**AUFGABENBESCHREIBUNG:** Gib bitte alles von der Zeile mit „At what coordinates“ bis hinunter zur Zeile mit „tap(618, 81)“, beide eingeschlossen, als nummerierte Liste wieder und lass dabei Leerzeilen und Bilder weg.

#### VORLIEGENDE DATEN ####

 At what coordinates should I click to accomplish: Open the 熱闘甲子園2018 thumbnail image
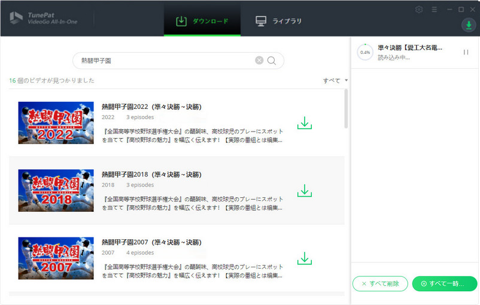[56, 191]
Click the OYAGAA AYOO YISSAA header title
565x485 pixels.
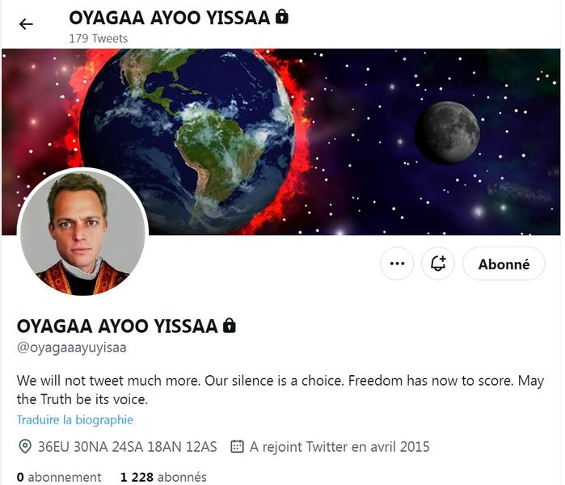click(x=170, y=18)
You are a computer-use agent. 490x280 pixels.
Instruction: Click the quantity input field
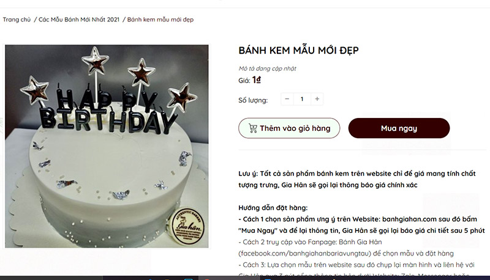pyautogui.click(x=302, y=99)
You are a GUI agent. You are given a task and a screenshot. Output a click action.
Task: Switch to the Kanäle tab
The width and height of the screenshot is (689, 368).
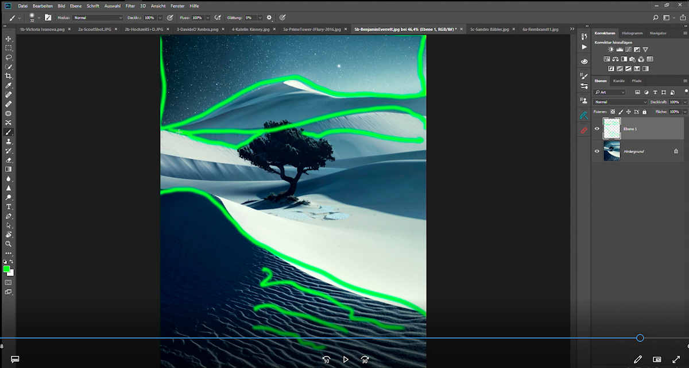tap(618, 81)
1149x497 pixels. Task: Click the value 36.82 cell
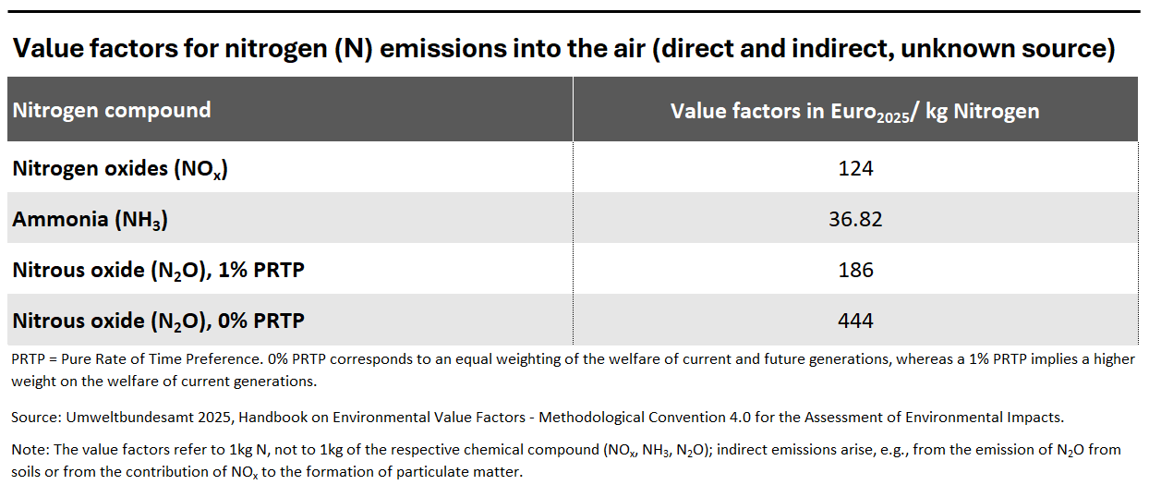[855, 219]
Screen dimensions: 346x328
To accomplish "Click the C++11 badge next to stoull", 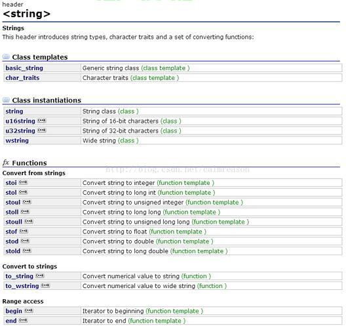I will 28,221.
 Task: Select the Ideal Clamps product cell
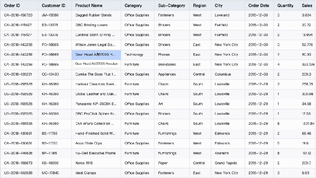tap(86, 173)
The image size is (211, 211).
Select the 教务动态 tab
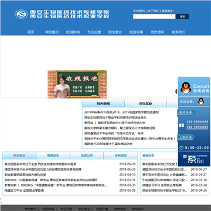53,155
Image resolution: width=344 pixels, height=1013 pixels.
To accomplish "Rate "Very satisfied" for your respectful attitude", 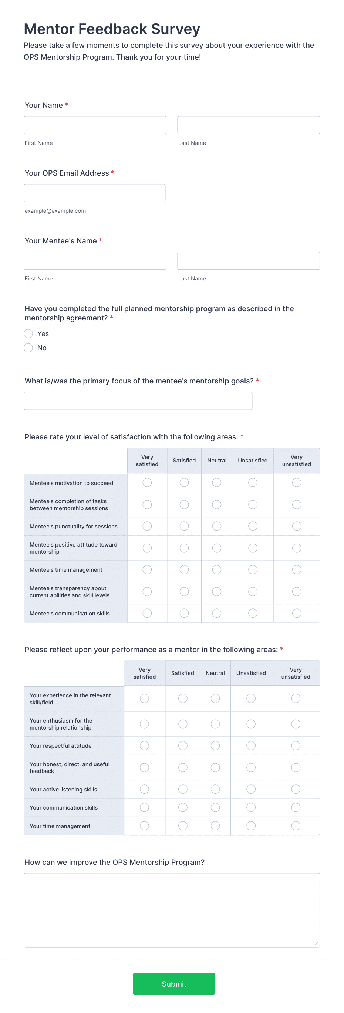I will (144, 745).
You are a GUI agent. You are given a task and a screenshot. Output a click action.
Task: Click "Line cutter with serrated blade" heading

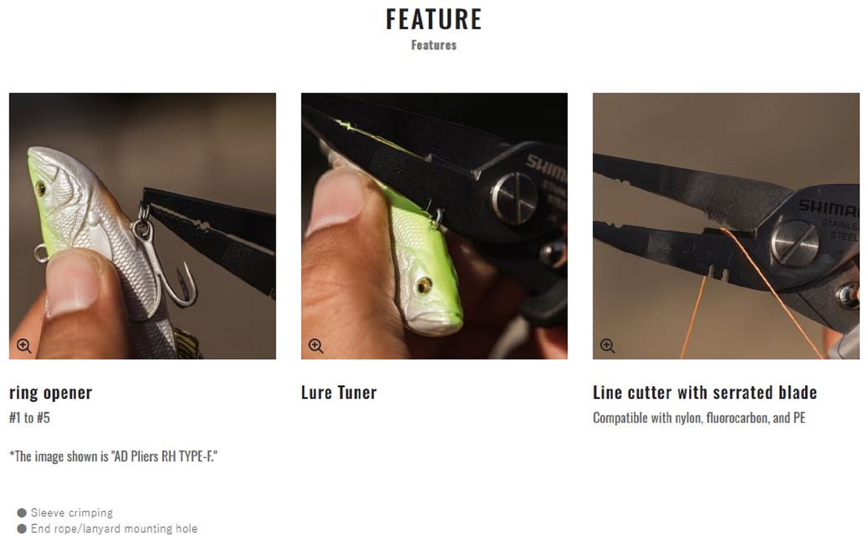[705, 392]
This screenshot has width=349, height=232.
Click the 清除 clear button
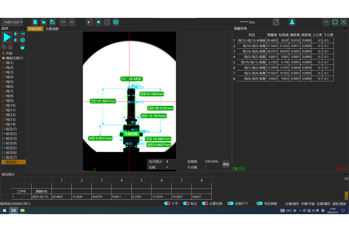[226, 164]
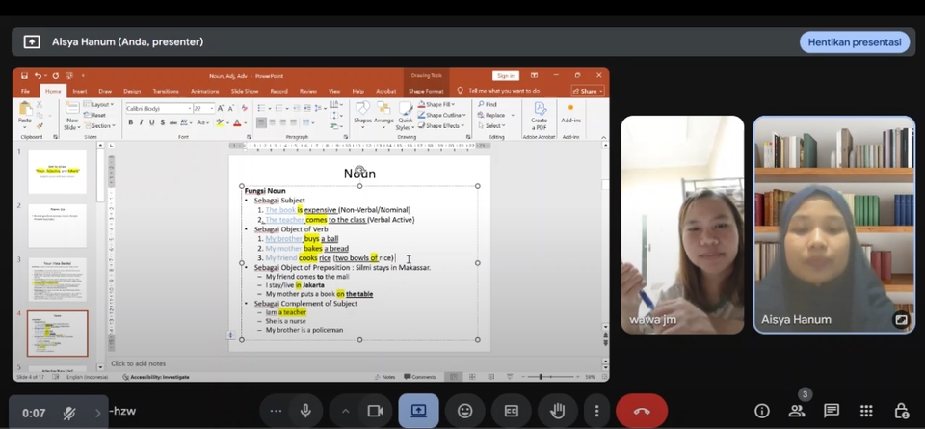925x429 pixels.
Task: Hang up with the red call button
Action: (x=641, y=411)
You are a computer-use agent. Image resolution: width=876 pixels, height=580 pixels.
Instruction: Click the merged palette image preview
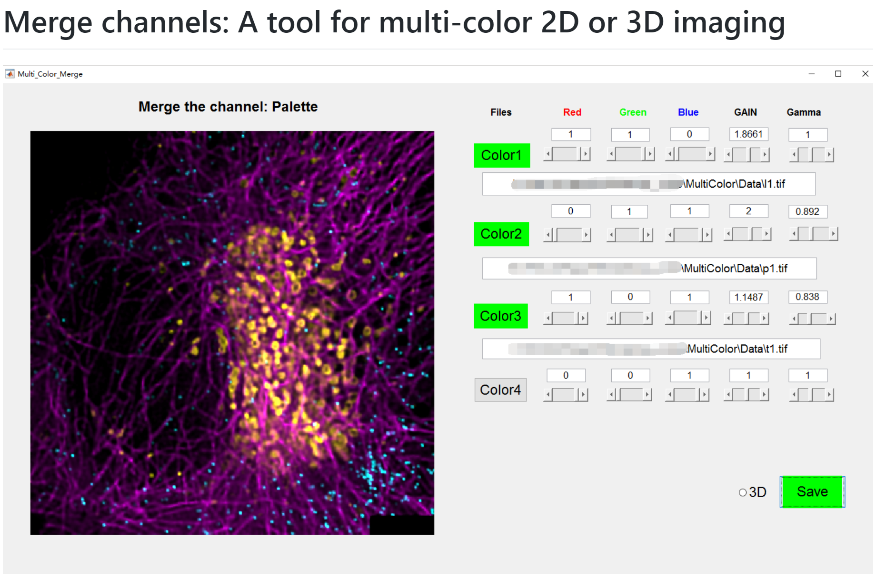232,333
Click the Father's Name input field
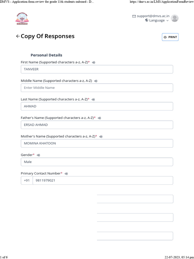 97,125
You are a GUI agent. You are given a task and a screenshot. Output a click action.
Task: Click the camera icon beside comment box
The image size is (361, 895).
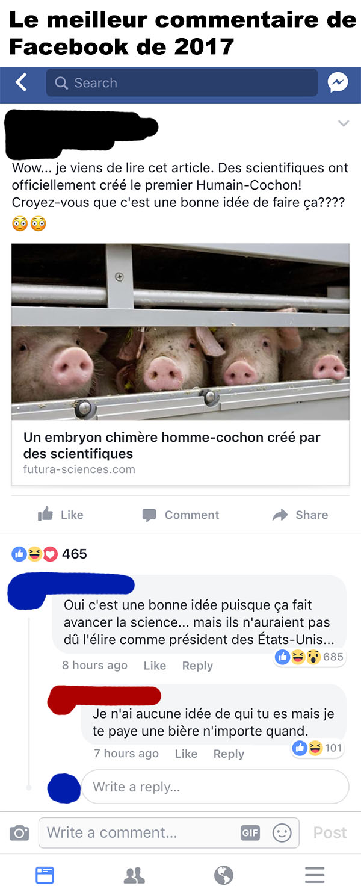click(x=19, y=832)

####
#### VORLIEGENDE DATEN ####

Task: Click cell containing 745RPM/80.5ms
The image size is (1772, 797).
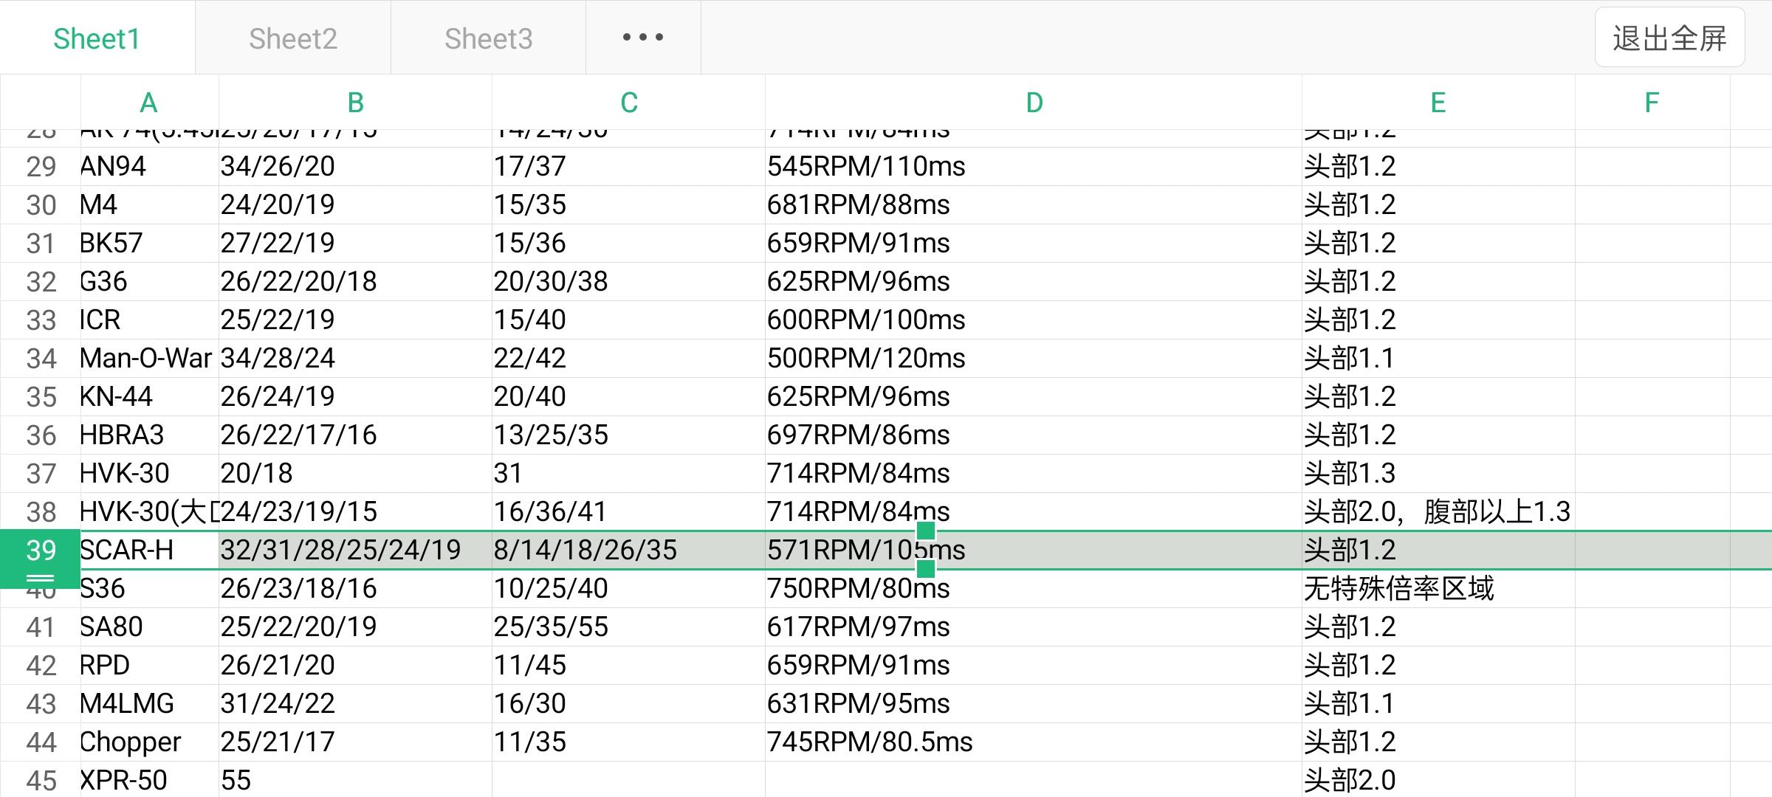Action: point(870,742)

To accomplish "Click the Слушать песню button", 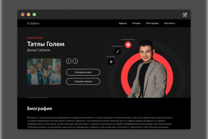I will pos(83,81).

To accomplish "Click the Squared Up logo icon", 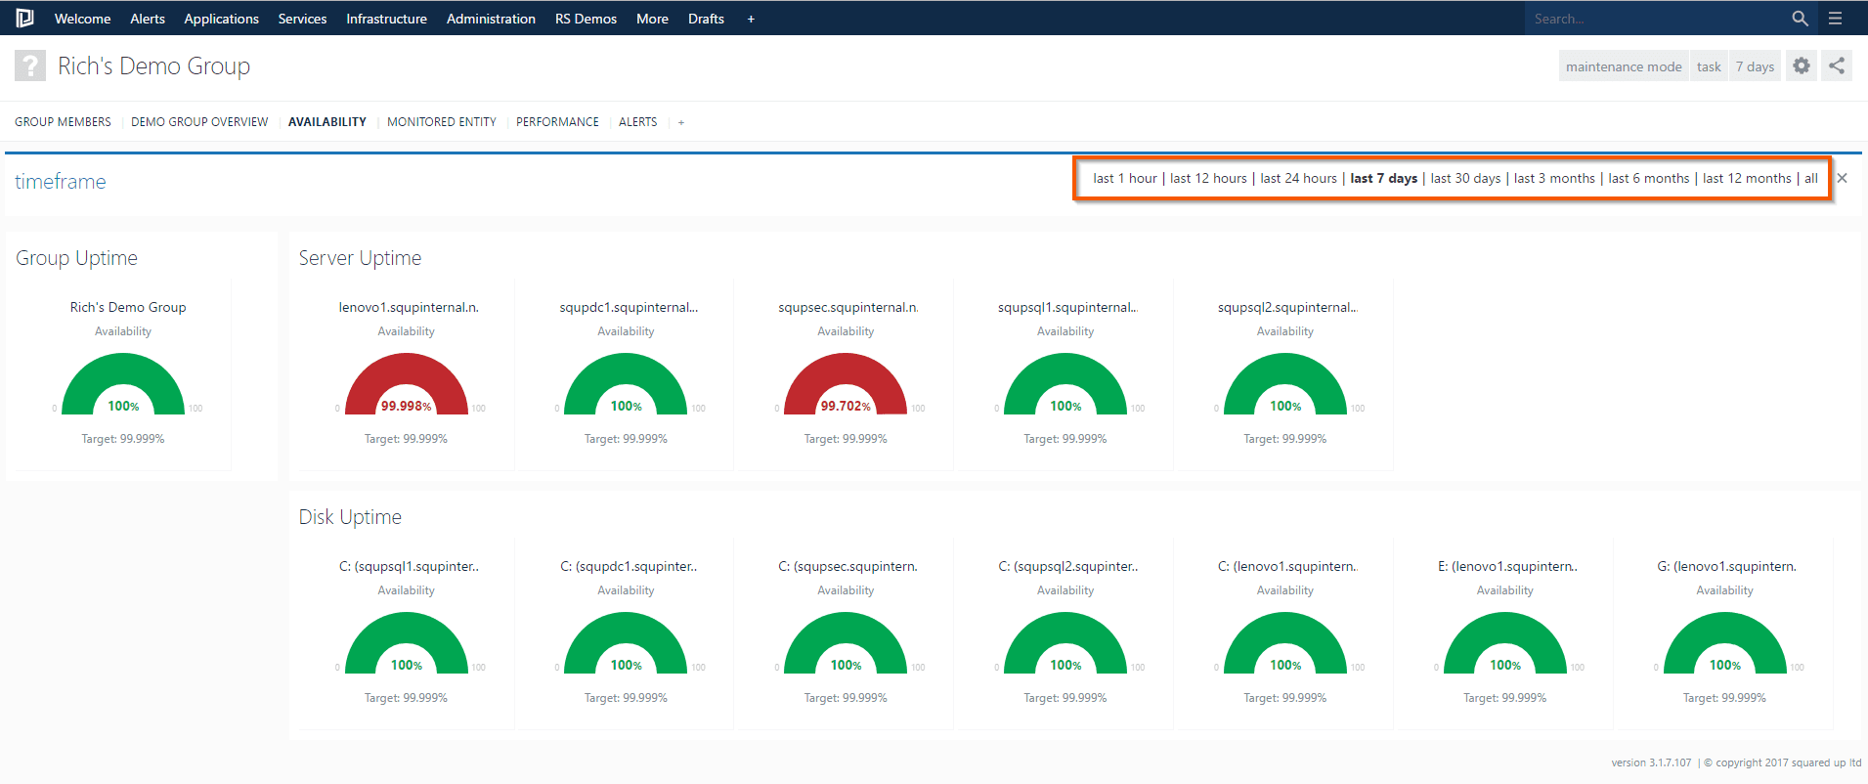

####

**ANTWORT ZUR AUFGABE:**
1.  At what coordinates should I click to accomplish: Open the 熱闘甲子園2018 thumbnail image
2. [56, 191]
3. Click the OYAGAA AYOO YISSAA header title
4. 565x485 pixels.
5. click(x=170, y=18)
6. You are a computer-use agent. 490x280 pixels.
7. Instruction: Click the quantity input field
8. pyautogui.click(x=302, y=99)
9. You are a GUI agent. You are given a task and a screenshot. Output a click action.
10. Task: Switch to the Kanäle tab
11. The width and height of the screenshot is (689, 368).
12. tap(618, 81)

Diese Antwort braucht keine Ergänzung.